In the morning there was no breakfast. Vanessa awoke from her troubled sleep and after dressing she headed into the living room to take up her seat and her studies. Her mother barred her way.
“You are my daughter. My family.” Hettie spoke, her voice too quiet, sounding strained. She took in two or three deep breaths, as if she was considering her actions, before speaking again.
“Understand. I would not do this normally. Know. I do not do this lightly.” Hettie was struggling with emotion, her eyes searching her daughter’s face. “But today it must be done.” Vanessa felt the burning heat from her mother, the spell was being cast and she let it warm her.
“You have found your way here, there is time enough to tell me…” Hettie’s voice was altered as it reached Vanessa’s ears, deeper, commanding and she could not stop herself from talking, of bark and lichen, blood and ice, of maps and paths and the route to Far North.

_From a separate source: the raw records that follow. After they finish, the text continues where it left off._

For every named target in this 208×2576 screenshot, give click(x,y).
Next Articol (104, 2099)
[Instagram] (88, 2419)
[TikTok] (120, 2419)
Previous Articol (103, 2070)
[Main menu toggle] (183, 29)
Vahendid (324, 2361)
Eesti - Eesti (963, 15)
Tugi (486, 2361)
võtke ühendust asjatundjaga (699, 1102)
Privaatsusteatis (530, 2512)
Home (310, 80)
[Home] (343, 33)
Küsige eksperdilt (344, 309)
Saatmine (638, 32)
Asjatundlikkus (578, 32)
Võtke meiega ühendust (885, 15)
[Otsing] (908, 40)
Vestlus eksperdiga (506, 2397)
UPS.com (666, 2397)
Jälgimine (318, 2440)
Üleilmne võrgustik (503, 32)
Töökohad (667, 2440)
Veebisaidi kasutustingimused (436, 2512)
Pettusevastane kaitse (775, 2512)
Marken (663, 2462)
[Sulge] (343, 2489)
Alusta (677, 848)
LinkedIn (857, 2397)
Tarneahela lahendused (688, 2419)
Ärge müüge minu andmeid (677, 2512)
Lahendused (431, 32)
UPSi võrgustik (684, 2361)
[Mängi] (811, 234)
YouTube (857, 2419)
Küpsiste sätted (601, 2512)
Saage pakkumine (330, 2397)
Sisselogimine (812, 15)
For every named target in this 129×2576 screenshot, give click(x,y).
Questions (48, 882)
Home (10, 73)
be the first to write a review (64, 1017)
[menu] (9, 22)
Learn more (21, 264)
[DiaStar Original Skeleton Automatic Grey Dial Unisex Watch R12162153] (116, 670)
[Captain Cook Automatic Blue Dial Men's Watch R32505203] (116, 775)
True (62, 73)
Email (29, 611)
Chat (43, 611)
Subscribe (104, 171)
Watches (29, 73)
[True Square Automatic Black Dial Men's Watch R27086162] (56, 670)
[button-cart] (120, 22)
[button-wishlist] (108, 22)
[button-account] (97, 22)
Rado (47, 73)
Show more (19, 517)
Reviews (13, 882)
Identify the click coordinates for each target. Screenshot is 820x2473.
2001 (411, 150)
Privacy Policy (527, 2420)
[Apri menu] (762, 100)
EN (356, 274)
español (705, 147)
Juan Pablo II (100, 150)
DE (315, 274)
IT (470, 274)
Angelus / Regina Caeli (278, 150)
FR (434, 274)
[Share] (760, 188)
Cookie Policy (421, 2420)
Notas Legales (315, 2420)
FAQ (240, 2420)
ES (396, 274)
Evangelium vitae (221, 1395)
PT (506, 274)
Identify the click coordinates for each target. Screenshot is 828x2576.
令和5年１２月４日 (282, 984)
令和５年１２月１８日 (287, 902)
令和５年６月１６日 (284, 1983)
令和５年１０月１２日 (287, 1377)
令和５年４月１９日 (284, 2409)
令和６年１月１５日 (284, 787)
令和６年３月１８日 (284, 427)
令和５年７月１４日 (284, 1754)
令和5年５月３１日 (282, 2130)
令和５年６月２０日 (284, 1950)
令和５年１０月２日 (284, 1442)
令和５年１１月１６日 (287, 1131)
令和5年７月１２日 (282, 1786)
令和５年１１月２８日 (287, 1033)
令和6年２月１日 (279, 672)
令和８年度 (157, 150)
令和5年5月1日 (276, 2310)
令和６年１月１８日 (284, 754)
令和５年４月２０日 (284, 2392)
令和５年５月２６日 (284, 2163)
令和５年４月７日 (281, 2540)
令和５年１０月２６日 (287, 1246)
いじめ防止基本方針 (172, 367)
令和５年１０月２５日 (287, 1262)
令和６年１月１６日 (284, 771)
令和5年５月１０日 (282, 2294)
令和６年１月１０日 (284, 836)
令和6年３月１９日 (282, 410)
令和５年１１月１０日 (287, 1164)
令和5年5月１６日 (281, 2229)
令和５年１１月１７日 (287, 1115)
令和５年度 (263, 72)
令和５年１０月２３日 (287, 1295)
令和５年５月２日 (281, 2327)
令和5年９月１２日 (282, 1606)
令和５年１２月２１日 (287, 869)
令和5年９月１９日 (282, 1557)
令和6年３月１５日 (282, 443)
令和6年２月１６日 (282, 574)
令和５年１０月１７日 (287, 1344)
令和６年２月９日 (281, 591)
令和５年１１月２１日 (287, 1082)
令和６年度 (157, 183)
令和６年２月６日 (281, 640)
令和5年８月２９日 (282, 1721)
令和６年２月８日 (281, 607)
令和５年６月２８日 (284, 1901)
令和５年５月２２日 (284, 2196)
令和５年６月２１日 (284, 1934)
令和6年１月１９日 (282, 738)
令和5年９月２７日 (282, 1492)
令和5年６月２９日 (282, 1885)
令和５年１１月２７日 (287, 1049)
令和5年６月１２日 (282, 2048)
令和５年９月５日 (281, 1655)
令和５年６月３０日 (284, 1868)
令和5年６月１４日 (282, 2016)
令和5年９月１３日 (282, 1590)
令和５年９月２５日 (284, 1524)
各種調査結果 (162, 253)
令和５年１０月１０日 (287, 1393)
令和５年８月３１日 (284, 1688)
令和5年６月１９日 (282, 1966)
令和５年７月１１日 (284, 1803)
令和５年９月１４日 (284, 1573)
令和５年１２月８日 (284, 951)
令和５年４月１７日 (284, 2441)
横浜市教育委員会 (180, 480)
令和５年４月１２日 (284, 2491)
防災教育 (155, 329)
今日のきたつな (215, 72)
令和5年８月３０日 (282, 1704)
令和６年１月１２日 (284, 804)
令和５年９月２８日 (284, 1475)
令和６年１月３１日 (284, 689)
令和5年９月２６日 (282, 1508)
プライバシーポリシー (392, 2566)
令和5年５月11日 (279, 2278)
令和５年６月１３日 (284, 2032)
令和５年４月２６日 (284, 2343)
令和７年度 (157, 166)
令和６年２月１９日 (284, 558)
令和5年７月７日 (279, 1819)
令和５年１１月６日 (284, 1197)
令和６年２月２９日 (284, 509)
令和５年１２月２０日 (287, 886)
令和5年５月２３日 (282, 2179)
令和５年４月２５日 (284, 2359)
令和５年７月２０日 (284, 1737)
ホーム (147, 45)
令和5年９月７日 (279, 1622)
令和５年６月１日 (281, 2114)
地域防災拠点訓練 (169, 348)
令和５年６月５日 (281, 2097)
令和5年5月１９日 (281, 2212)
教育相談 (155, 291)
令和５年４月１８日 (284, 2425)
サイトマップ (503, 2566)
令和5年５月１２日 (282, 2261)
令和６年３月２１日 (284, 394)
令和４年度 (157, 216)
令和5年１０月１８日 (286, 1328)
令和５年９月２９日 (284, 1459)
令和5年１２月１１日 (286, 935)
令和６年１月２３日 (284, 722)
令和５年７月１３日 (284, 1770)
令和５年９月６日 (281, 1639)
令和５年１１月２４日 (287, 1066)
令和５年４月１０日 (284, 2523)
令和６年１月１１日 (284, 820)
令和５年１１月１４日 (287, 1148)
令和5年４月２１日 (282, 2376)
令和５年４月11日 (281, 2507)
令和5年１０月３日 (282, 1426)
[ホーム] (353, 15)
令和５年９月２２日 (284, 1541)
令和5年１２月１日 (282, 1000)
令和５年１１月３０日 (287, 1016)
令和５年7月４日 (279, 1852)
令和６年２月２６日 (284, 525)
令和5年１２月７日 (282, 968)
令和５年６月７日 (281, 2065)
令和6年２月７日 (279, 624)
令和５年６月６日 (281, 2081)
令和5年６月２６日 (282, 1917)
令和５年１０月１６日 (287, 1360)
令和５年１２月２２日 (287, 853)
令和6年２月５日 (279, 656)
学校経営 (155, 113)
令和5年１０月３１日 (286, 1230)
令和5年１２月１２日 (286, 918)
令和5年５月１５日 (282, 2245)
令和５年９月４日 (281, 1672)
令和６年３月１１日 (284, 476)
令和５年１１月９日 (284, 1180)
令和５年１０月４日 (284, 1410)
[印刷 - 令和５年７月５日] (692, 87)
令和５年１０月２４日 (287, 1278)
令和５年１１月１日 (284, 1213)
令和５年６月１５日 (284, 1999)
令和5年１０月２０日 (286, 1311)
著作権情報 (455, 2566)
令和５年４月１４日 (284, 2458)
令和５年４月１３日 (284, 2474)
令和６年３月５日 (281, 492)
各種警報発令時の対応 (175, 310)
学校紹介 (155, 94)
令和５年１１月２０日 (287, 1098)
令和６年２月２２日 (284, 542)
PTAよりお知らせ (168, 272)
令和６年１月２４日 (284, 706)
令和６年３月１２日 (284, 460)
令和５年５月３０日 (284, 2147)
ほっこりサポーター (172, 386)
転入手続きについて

It was a full moon, of course, when the baby, a girl, was born. They had not argued about where Vanessa was going to give birth, Hettie thought she might have argued for the science and safety of the hospital at Castlebury but Vanessa wanted to be home.
“Not want to be. Must be.” Vanessa said and knew her mother would understand. That was a difference since her homecoming, Vanessa had a new angle on her mother and their relationship. She saw Pike Lake with different, wider angled eyes and was more careful about the paths she took in Havoc Wood.
Right now however, there was a pressing need to get down to the lake shore, to the flat rock.
“The lake…by the lake…got to be there…” Vanessa took her breaths, deep and regulated and not the slightest bit of use against the deep and rolling tidal wave of pain.
“You do what you must…I’ll follow…” Hettie felt her daughter crush her hand as she rode out the newly powerful contractions. She had been afraid before, at the beginning, but now, with the contractions really strong, Vanessa changed mental gears, she was, Hettie understood, locking into the practical biology of childbirth to distract herself.